Submissions are invited for a special section of Human Factors
on classifying and understanding human error. It is generally recognized that humans have a finite set of cognitive and physical resources and that when faced with complex, target-rich environments, they can and will commit errors (Institute of Medicine, 1999; Reason, 1990). Aviation, medical, and transportation errors can be particularly costly in terms of both human life and loss of resources. In an effort to improve safety, these and other industries
are developing and implementing systems to identify and classify human error and the factors that contribute to human error. The goal of these systems is to identify the causal factors of human error and to reduce or eliminate those factors.
There are a number of challenges associated with organizing human error. For example, the typical aviation voluntary incident reporting system requires contributors to submit text narrative describing the incident. However, in order to identify trends, analysts must read the narratives individually and classify them into groups by causal factor. This type of analysis is time consuming
and does not allow for comparison of data across programs within an industry (e.g., Flight Operational Quality Assurance data and Aviation Safety Action Program data), across specific organizations within an industry, or across industries (aviation and maritime). Consequently, when these data have been analyzed for statistical trends, the process has been inefficient.

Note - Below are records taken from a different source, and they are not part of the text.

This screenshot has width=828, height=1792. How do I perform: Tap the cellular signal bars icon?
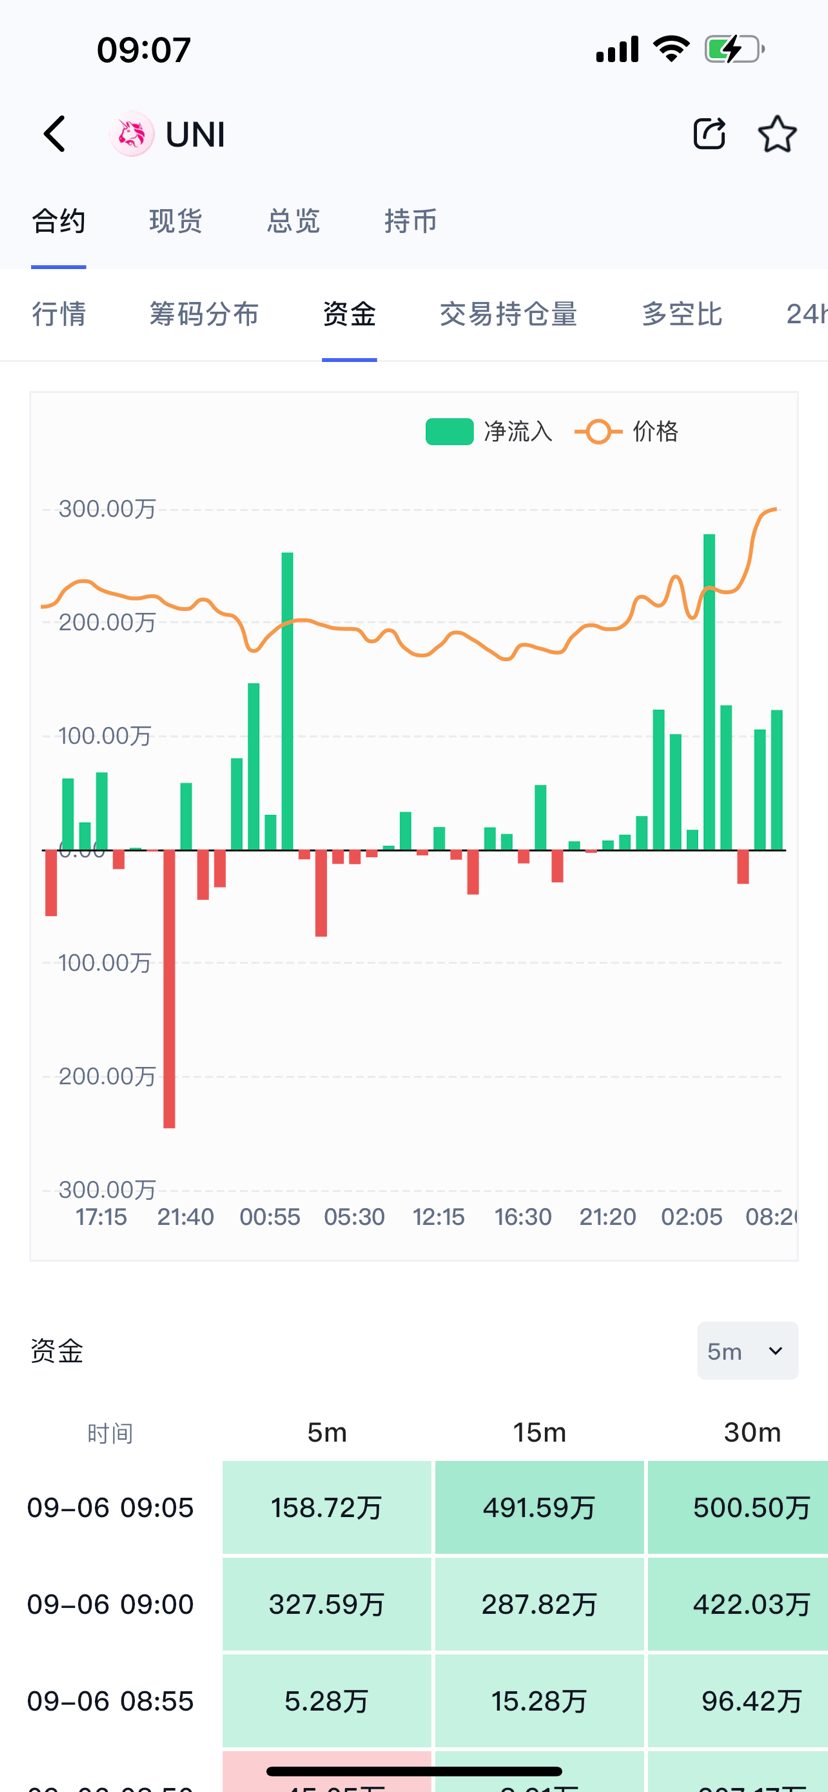[617, 49]
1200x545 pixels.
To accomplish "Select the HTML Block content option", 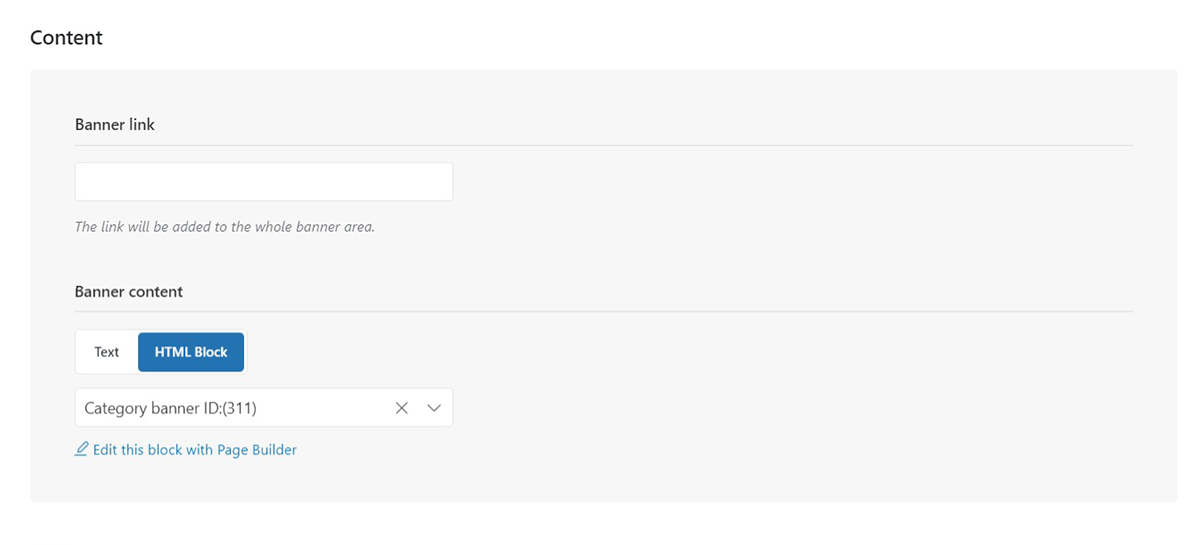I will (x=191, y=352).
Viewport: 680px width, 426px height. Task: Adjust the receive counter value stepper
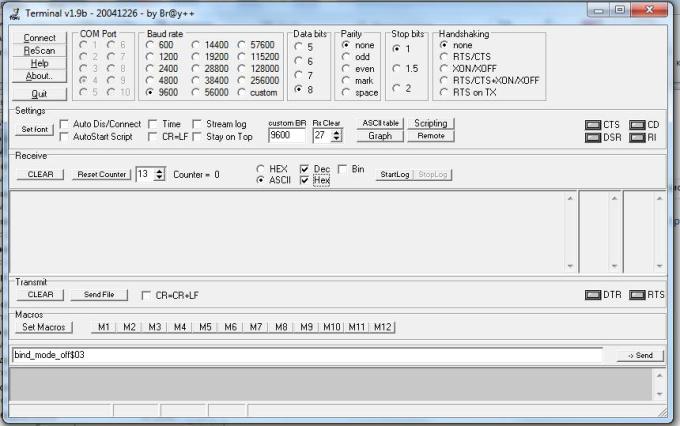tap(157, 174)
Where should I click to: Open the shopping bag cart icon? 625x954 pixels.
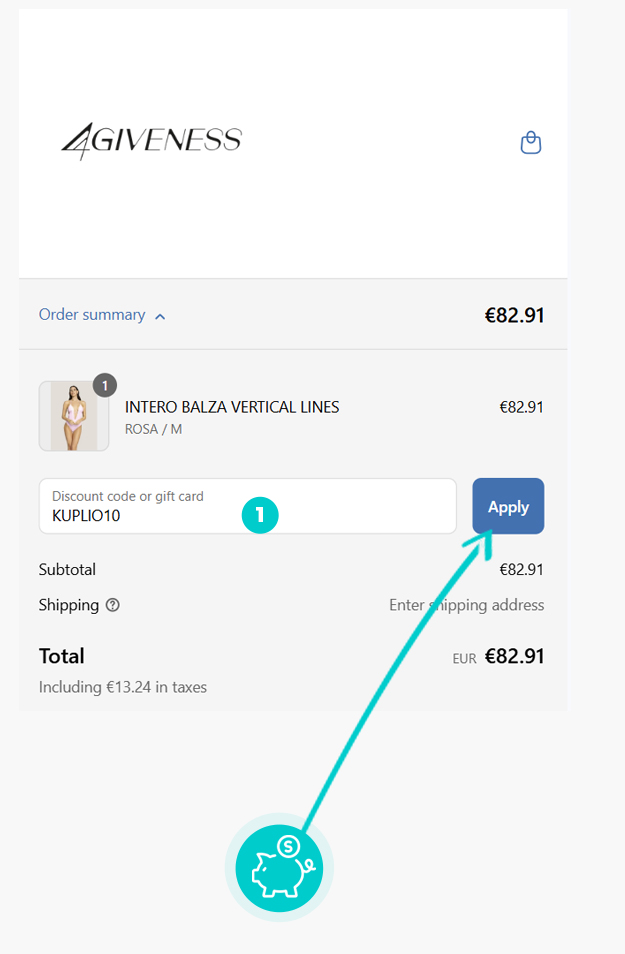click(531, 142)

This special section is intended to bring together the research of individuals and organizations and to highlight their successes and challenges in organizing and understanding human error. Highlights would include the development of human error taxonomies or classification schemes for factors contributing to human error and the analysis of data from such schemes. We hope that this special section will provide valuable information to the user community regarding current best practices in this area. Manuscripts submitted may be empirical works describing research conducted to organize human error or human factors contributions to error, the development or implementation of human error reporting systems (e.g., accident or incident reporting systems),
taxonomies or classification schemes for organizing human error or contributors to human error, or the analysis of data from these systems. Theoretical works regarding the development of human error taxonomies or classification schemes for organizing contributors to human error are also encouraged.